In Brief: Harbor to Pay $5.5M For Hamilton Financial

Mortgage servicer Hamilton Financial Services Corp. is being sold to Houston's Harbor Financial Group in a cash deal worth about $5.5 million, or 95 cents a share.

Hamilton has $1 billion of mortgage servicing rights, and services about $1 billion of loans for other companies. The company exited the origination side of the business in 1995, closing 32 offices.

Hamilton put itself on the auction block in October 1994, and stopped looking for a buyer five months later after a search by Keefe, Bruyette & Woods proved unfruitful. The company and Keefe began another search for a buyer last October.

Orin Kramer, a principal of Kramer Spellman, a Fort Lee, N.J., investment partnership with a larger stake in Hamilton, had begun pressuring the board of directors to sell last August. In a telephone interview, Mr. Kramer said he is grateful the situation is over.
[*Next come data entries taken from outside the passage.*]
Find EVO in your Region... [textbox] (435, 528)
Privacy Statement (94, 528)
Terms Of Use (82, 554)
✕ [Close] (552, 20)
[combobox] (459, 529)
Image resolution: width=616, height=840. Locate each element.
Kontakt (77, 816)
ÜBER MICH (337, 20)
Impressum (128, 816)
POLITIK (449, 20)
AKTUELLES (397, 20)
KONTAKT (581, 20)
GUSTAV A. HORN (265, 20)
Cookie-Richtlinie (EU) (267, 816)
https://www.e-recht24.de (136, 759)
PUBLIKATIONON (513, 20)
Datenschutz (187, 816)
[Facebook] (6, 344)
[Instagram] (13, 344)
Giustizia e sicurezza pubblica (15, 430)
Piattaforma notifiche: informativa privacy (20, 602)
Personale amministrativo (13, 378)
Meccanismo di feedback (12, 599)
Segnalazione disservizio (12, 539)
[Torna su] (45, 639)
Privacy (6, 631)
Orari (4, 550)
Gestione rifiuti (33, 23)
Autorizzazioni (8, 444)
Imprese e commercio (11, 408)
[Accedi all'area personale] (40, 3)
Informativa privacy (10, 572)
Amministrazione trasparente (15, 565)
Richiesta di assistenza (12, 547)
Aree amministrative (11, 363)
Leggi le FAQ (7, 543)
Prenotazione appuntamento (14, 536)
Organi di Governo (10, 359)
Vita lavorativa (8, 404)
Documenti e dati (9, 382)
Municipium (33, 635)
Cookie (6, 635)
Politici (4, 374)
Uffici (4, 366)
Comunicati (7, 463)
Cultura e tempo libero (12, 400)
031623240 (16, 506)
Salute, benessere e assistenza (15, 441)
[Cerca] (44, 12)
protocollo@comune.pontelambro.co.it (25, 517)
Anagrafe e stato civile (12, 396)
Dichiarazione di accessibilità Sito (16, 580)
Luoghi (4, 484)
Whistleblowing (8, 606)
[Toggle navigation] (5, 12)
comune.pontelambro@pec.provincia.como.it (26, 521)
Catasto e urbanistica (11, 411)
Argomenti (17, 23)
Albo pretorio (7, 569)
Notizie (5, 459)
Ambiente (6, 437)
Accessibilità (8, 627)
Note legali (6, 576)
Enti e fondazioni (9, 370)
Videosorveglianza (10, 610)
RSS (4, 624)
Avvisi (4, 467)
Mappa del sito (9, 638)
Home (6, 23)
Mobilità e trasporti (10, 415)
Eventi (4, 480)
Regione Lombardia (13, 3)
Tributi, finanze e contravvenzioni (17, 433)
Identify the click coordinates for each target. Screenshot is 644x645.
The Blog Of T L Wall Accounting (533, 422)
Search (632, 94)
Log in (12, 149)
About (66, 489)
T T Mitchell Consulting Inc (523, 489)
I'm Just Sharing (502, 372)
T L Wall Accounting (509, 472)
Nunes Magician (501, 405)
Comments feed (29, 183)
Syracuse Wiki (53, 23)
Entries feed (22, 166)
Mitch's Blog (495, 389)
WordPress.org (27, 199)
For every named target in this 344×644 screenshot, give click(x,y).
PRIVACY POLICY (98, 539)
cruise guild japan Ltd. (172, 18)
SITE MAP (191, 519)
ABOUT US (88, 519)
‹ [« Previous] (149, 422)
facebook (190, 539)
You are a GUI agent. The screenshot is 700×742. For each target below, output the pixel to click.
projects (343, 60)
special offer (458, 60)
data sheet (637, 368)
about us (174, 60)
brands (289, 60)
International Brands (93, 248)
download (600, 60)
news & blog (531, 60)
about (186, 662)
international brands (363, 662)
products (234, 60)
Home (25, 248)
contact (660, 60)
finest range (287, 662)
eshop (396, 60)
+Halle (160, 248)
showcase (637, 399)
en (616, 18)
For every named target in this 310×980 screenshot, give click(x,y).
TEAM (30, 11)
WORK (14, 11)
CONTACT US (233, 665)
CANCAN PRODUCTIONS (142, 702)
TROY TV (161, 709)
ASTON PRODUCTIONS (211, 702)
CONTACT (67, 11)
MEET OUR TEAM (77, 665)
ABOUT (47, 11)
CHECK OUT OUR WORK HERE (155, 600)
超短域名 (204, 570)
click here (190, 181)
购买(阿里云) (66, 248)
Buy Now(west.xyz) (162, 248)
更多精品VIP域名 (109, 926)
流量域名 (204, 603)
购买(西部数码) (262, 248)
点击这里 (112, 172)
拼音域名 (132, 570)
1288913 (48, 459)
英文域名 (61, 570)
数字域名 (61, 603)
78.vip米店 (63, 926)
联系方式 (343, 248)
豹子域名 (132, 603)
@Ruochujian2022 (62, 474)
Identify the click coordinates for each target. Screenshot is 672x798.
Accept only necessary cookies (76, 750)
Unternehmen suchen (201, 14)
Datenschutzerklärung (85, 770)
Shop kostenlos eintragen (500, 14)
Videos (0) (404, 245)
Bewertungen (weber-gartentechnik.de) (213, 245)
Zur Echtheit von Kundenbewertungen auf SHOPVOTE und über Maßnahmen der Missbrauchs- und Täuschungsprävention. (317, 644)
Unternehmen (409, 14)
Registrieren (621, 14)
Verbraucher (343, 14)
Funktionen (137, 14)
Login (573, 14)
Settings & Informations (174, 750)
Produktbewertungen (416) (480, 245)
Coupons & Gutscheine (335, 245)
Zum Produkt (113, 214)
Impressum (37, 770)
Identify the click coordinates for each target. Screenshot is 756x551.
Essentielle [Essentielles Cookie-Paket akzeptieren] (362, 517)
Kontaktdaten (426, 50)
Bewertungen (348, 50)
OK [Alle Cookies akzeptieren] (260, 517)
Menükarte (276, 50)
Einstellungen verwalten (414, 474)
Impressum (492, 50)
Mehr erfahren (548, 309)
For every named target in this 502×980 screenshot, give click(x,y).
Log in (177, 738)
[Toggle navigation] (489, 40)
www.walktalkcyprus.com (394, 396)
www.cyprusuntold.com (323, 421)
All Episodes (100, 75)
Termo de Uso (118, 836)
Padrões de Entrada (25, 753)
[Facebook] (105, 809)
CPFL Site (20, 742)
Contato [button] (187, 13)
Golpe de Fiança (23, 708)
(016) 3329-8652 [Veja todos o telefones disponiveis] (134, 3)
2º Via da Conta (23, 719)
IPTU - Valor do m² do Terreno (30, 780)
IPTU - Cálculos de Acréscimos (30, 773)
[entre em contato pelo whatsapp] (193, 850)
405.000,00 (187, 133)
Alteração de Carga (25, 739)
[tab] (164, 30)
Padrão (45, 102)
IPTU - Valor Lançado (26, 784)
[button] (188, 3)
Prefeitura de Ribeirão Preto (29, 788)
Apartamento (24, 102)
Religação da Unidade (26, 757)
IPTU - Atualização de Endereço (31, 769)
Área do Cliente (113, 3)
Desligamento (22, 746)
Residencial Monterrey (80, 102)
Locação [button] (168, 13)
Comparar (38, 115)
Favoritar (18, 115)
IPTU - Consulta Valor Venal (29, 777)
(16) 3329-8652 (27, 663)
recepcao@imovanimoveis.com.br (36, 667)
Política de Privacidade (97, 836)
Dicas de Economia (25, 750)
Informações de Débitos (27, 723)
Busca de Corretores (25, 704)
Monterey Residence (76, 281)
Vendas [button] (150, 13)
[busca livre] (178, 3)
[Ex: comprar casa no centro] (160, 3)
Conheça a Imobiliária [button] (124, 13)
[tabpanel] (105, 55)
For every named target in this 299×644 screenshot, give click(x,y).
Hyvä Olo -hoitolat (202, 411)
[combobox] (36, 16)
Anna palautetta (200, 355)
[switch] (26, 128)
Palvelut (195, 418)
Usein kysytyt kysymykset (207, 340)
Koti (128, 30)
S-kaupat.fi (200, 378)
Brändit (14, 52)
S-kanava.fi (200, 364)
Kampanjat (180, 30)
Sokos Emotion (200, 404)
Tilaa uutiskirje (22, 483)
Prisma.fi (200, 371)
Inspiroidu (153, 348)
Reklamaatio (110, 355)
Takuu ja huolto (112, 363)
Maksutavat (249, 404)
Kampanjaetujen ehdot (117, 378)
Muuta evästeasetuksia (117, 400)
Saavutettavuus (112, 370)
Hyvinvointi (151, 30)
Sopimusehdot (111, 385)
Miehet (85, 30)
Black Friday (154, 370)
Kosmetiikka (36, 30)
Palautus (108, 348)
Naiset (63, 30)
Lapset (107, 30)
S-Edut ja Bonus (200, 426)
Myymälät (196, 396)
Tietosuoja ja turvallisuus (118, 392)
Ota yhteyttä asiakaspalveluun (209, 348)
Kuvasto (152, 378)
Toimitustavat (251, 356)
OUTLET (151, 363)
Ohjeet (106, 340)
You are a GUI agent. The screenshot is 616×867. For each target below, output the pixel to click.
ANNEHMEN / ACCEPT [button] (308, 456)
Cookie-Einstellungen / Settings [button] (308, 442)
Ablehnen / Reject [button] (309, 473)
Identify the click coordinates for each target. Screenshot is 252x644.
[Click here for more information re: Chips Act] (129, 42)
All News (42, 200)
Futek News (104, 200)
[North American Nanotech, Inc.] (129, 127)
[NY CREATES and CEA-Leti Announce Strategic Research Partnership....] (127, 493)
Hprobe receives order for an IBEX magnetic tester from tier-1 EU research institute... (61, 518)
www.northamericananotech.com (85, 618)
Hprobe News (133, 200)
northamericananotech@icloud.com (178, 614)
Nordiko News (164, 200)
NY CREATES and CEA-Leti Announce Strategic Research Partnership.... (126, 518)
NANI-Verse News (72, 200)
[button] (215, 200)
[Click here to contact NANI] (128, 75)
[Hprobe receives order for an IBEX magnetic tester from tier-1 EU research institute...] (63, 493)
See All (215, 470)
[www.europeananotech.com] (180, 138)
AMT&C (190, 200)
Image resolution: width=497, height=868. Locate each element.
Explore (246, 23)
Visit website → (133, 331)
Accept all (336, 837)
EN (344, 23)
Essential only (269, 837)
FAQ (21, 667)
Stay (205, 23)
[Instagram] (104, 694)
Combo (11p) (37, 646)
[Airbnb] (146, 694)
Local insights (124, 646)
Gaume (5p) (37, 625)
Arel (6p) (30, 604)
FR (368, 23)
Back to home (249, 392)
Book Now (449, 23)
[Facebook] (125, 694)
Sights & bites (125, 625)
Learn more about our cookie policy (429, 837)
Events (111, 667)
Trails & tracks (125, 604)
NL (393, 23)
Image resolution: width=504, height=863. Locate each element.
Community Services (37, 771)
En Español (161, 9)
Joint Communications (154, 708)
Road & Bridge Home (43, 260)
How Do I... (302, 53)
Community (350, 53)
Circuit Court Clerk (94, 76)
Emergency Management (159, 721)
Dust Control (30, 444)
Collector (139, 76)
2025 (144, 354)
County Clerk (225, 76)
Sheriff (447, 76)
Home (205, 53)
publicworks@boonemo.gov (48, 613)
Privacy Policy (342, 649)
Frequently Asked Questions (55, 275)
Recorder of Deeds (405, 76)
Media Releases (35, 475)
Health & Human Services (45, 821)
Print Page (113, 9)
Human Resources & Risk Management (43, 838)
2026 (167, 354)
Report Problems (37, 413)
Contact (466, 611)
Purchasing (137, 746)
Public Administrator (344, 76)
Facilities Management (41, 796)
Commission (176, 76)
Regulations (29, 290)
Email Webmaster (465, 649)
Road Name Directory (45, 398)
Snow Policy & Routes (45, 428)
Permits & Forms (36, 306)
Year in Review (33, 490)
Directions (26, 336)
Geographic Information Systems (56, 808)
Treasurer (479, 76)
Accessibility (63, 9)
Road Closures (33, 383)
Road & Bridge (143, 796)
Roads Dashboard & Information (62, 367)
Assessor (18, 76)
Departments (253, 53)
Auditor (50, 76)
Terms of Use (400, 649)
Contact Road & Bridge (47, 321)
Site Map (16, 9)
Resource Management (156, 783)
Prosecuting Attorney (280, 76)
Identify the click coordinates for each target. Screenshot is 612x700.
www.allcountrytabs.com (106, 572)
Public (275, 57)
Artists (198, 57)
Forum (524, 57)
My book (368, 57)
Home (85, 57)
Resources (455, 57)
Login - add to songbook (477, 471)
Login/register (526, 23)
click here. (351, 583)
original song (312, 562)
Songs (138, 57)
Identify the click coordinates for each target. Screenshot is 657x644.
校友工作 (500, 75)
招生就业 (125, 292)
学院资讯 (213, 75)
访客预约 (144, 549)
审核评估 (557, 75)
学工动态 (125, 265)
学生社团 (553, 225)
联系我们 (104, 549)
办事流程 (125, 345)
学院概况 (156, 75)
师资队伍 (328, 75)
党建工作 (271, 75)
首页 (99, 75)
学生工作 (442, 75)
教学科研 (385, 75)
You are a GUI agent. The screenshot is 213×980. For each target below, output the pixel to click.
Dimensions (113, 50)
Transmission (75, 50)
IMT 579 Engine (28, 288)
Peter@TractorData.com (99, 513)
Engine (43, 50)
Other shareholders include Nicholas Adams of Wellington Management and Raymond Garea of Mutual Shares.

The company's stock, listed on Nasdaq, once traded as high as $4.125 a share in 1995.

Richard Ransom, vice president of finance at Hamilton, said the company could no longer compete with larger mortgage companies and deposit institutions because of what he said was irrational pricing on the secondary market. The $21 million raised through a public offering in 1993 to expand the company came just as the market contracted, Mr. Ransom said.

Harbor will keep Hamilton's servicing site in Scottsbluff, Neb., Mr. Ransom said.